**ACTIVITY:** Copy out, from the entries below, each line that holds the string "will".

═════ MATERIAL PROVIDED

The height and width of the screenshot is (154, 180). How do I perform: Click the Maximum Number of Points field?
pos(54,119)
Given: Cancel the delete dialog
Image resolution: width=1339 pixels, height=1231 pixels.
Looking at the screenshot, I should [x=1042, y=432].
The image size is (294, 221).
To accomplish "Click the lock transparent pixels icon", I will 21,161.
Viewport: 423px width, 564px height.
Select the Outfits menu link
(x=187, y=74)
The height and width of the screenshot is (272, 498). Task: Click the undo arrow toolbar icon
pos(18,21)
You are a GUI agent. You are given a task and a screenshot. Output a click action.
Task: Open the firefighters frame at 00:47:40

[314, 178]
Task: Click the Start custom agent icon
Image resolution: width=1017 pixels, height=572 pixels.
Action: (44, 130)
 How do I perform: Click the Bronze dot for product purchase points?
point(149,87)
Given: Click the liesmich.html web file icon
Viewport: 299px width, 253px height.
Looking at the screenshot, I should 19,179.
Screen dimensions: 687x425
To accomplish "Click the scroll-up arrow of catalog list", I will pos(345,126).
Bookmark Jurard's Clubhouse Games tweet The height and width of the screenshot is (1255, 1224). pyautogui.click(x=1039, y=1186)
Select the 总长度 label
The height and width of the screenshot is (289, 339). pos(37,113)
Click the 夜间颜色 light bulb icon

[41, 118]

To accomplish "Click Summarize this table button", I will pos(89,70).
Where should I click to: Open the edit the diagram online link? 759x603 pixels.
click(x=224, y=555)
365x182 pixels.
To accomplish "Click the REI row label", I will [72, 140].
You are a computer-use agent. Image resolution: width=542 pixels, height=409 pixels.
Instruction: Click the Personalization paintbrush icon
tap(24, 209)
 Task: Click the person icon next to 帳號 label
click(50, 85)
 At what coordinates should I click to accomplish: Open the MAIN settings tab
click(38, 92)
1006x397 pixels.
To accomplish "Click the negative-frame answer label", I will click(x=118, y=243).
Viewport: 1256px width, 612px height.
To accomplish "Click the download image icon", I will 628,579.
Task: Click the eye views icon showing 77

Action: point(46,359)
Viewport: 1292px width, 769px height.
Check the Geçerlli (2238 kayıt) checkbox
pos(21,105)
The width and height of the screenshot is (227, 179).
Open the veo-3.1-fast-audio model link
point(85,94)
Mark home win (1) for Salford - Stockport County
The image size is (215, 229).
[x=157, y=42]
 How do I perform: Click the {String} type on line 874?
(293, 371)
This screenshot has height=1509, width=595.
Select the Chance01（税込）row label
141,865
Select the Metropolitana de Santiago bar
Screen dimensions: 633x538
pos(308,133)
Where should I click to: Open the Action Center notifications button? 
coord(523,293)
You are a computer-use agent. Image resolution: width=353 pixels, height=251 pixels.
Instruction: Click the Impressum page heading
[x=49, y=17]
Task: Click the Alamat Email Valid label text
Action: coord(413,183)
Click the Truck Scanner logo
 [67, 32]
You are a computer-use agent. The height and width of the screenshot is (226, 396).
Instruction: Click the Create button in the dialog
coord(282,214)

══════════

**EXERCISE ANSWER:**
To accomplish "Click the lock transparent pixels icon", I will 21,161.
To accomplish "Click the scroll-up arrow of catalog list", I will pos(345,126).
To accomplish "Click Summarize this table button", I will pos(89,70).
To accomplish "Click the REI row label", I will [72, 140].
To accomplish "Click the negative-frame answer label", I will click(x=118, y=243).
To accomplish "Click the download image icon", I will 628,579.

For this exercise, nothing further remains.